There is way more to refried beans that just mashed beans. These easy, delicious Instant Pot refried beans are restaurant-style but better. With rich flavor and creamy texture, they make the perfect side dish to Mexican rice, nachos, burritos, tacos or as a dip, plus the are naturally vegetarian, vegan, dairy free and gluten free.
We'll show you how to make instant pot refried beans. This classic, creamy Mexican staple the easy way--in the Instant Pot! There is NO bean soaking required, the beans cook in a fraction of the time of stove top cooking, plus it's a mostly hands-off process.
WHAT ARE REFRIED BEANS?
The term "refried beans" doesn't mean that the beans have been fried twice. It comes from the Spanish name "frijoles refitos" or beans well fried. This Mexican side dish is traditionally made with pinto beans that are soaked in water to soften them and then fried in a pot or skillet with fat and seasonings. For our recipe, we're using an Instant Pot, which cuts your cooking time drastically and leaves you free to do other things while your beans cook.

Required task 1 |
Please reproduce the refried beans passage above in full, word for word.

Dataset entries:
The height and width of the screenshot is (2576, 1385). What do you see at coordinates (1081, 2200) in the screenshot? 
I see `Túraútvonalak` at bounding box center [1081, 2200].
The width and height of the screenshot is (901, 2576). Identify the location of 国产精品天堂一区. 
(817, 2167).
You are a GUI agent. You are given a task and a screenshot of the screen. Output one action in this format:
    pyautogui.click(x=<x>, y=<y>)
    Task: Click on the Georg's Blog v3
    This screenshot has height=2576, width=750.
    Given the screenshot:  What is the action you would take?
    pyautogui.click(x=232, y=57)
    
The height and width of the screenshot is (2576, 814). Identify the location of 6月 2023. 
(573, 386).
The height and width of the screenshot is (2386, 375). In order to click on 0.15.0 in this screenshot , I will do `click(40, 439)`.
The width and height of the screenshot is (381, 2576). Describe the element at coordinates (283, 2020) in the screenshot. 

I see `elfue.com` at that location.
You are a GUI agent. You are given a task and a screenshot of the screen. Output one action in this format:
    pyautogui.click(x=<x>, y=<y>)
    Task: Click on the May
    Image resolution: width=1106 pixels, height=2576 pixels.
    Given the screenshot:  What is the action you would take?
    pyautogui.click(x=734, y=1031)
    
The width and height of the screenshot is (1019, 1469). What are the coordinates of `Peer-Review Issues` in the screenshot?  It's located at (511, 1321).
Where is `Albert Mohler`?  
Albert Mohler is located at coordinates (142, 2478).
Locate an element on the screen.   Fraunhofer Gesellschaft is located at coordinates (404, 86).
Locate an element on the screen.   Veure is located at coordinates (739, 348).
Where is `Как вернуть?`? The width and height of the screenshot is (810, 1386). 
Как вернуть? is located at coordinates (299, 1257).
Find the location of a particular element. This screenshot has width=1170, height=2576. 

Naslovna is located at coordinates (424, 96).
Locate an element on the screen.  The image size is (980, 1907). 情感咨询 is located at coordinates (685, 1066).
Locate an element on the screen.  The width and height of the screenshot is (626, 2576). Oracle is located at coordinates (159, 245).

Required task 2 |
From the dataset entries, write out the part that opens with the line containing "The height and width of the screenshot is (2576, 814)." and closes with the line containing "Naslovna is located at coordinates (424, 96).", both of those lines included.

Expected answer 1 |
There is way more to refried beans that just mashed beans. These easy, delicious Instant Pot refried beans are restaurant-style but better. With rich flavor and creamy texture, they make the perfect side dish to Mexican rice, nachos, burritos, tacos or as a dip, plus the are naturally vegetarian, vegan, dairy free and gluten free.
We'll show you how to make instant pot refried beans. This classic, creamy Mexican staple the easy way--in the Instant Pot! There is NO bean soaking required, the beans cook in a fraction of the time of stove top cooking, plus it's a mostly hands-off process.
WHAT ARE REFRIED BEANS?
The term "refried beans" doesn't mean that the beans have been fried twice. It comes from the Spanish name "frijoles refitos" or beans well fried. This Mexican side dish is traditionally made with pinto beans that are soaked in water to soften them and then fried in a pot or skillet with fat and seasonings. For our recipe, we're using an Instant Pot, which cuts your cooking time drastically and leaves you free to do other things while your beans cook.

Expected answer 2 |
The height and width of the screenshot is (2576, 814). Identify the location of 6月 2023. 
(573, 386).
The height and width of the screenshot is (2386, 375). In order to click on 0.15.0 in this screenshot , I will do `click(40, 439)`.
The width and height of the screenshot is (381, 2576). Describe the element at coordinates (283, 2020) in the screenshot. 

I see `elfue.com` at that location.
You are a GUI agent. You are given a task and a screenshot of the screen. Output one action in this format:
    pyautogui.click(x=<x>, y=<y>)
    Task: Click on the May
    Image resolution: width=1106 pixels, height=2576 pixels.
    Given the screenshot:  What is the action you would take?
    pyautogui.click(x=734, y=1031)
    
The width and height of the screenshot is (1019, 1469). What are the coordinates of `Peer-Review Issues` in the screenshot?  It's located at (511, 1321).
Where is `Albert Mohler`?  
Albert Mohler is located at coordinates (142, 2478).
Locate an element on the screen.   Fraunhofer Gesellschaft is located at coordinates (404, 86).
Locate an element on the screen.   Veure is located at coordinates (739, 348).
Where is `Как вернуть?`? The width and height of the screenshot is (810, 1386). 
Как вернуть? is located at coordinates (299, 1257).
Find the location of a particular element. This screenshot has width=1170, height=2576. 

Naslovna is located at coordinates (424, 96).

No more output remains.